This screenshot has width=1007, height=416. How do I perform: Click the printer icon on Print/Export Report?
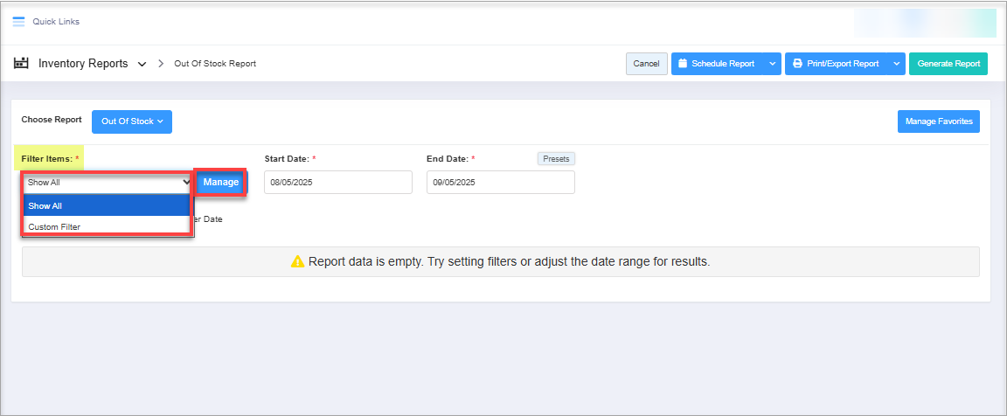[797, 64]
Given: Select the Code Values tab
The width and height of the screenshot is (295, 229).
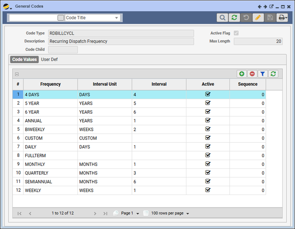Looking at the screenshot, I should (24, 60).
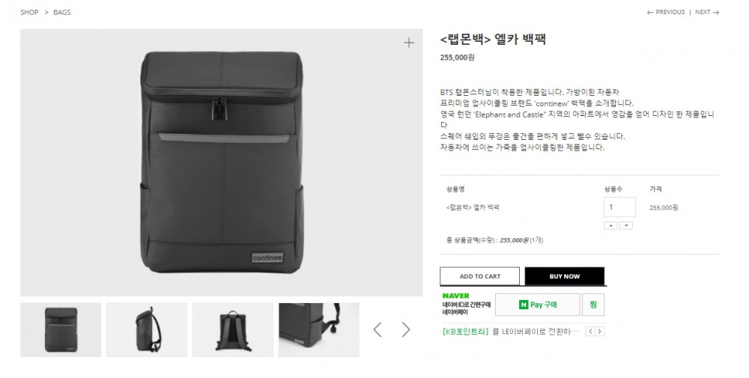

◆ **Requirement**: What is needed is the full material, retyped unchanged, with no pictures in it.

◆ **Written answer**:
This screenshot has width=1007, height=416. How do I perform: Click the printer icon on Print/Export Report?
[797, 64]
Given: Select the Code Values tab
The width and height of the screenshot is (295, 229).
Looking at the screenshot, I should (24, 60).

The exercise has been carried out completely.